Nothing but the pictures is dropped; write out all the remaining data below exactly.

::: DATASET RECORDS

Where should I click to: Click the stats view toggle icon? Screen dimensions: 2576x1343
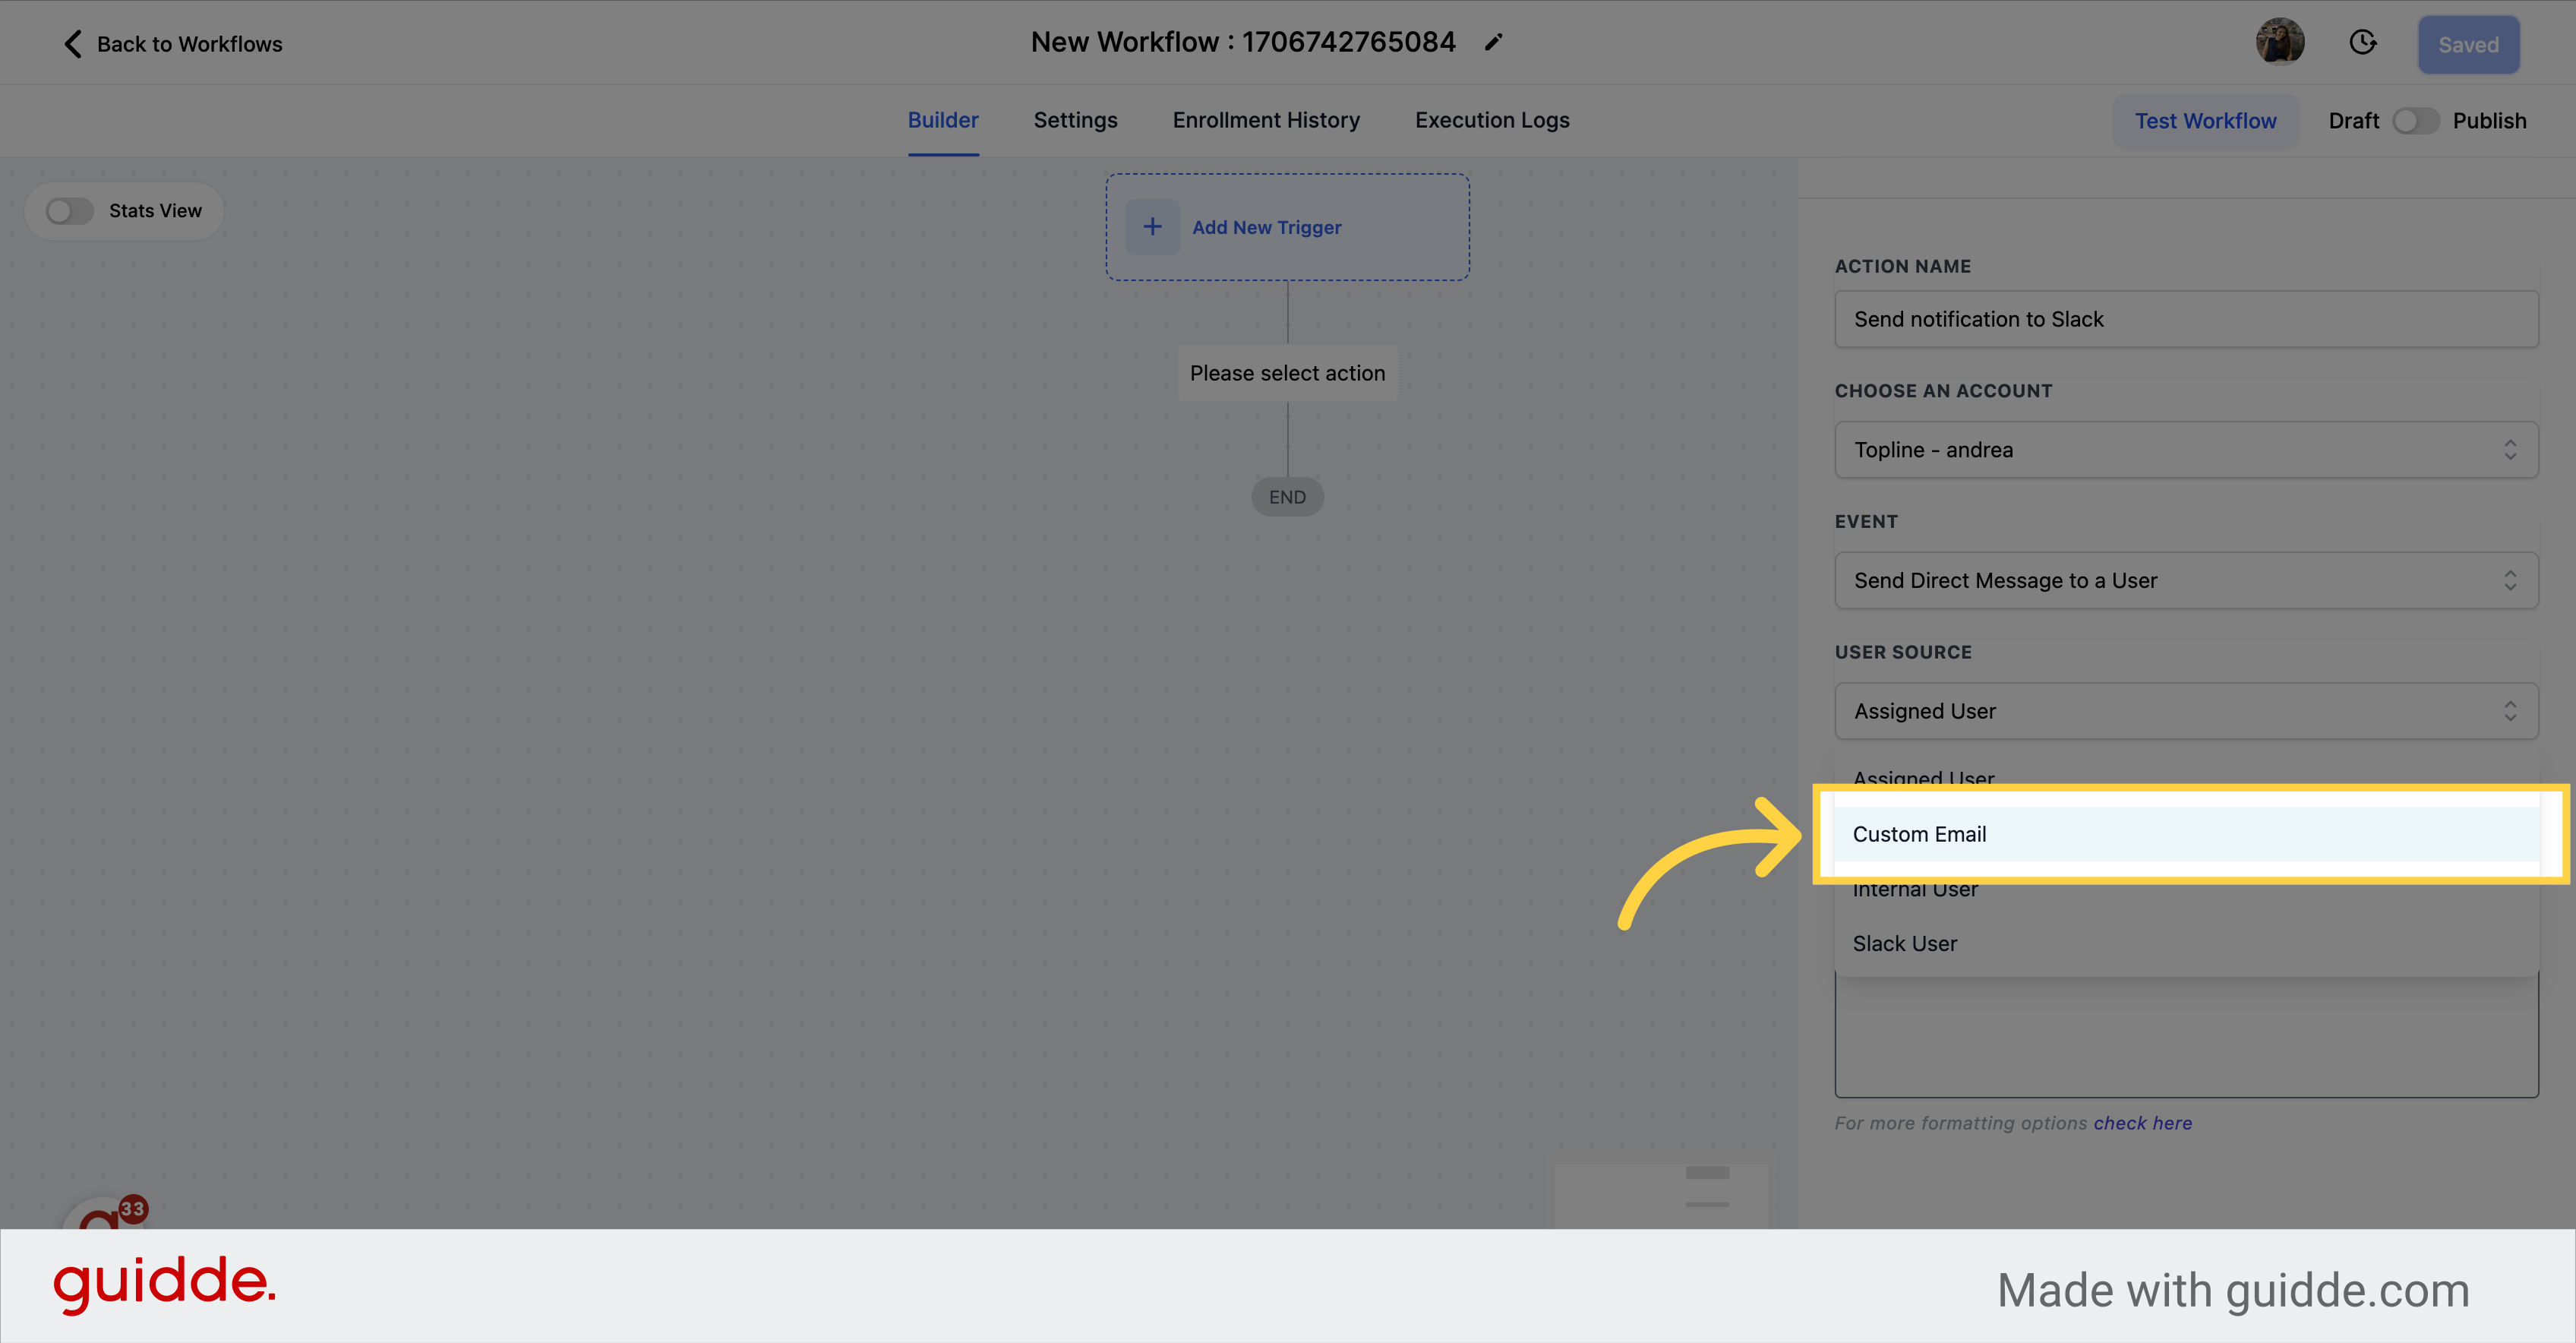click(x=70, y=210)
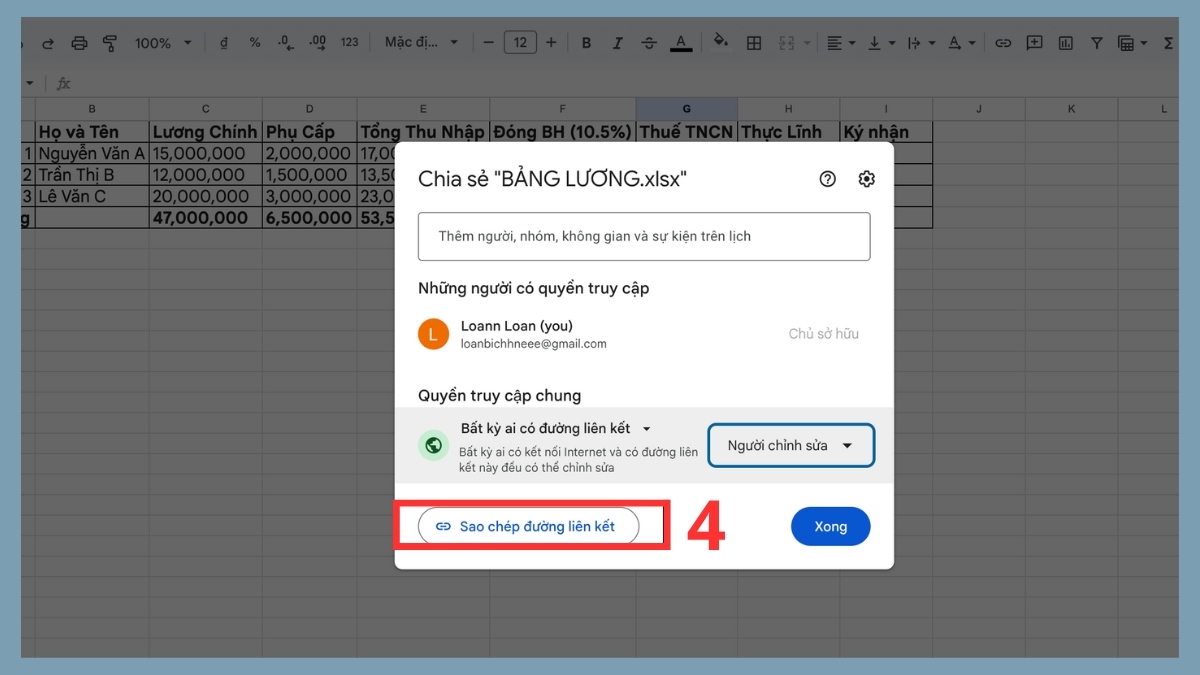Viewport: 1200px width, 675px height.
Task: Apply strikethrough formatting
Action: pos(648,42)
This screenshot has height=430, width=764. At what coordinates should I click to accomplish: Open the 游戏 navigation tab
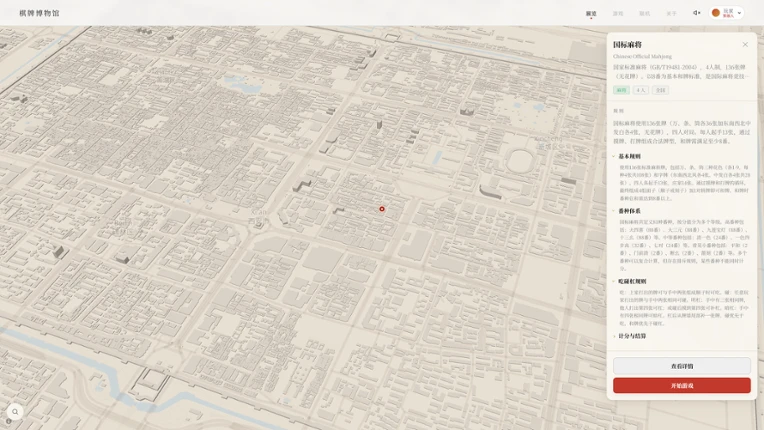point(618,14)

::::::

[RESULT OF THE TASK]
Where should I click to: Click the stats view toggle icon? Screen dimensions: 2576x1343
click(x=70, y=210)
Viewport: 1200px width, 675px height.
Task: Apply strikethrough formatting
Action: pos(648,42)
This screenshot has height=430, width=764. At what coordinates should I click to accomplish: Open the 游戏 navigation tab
point(618,14)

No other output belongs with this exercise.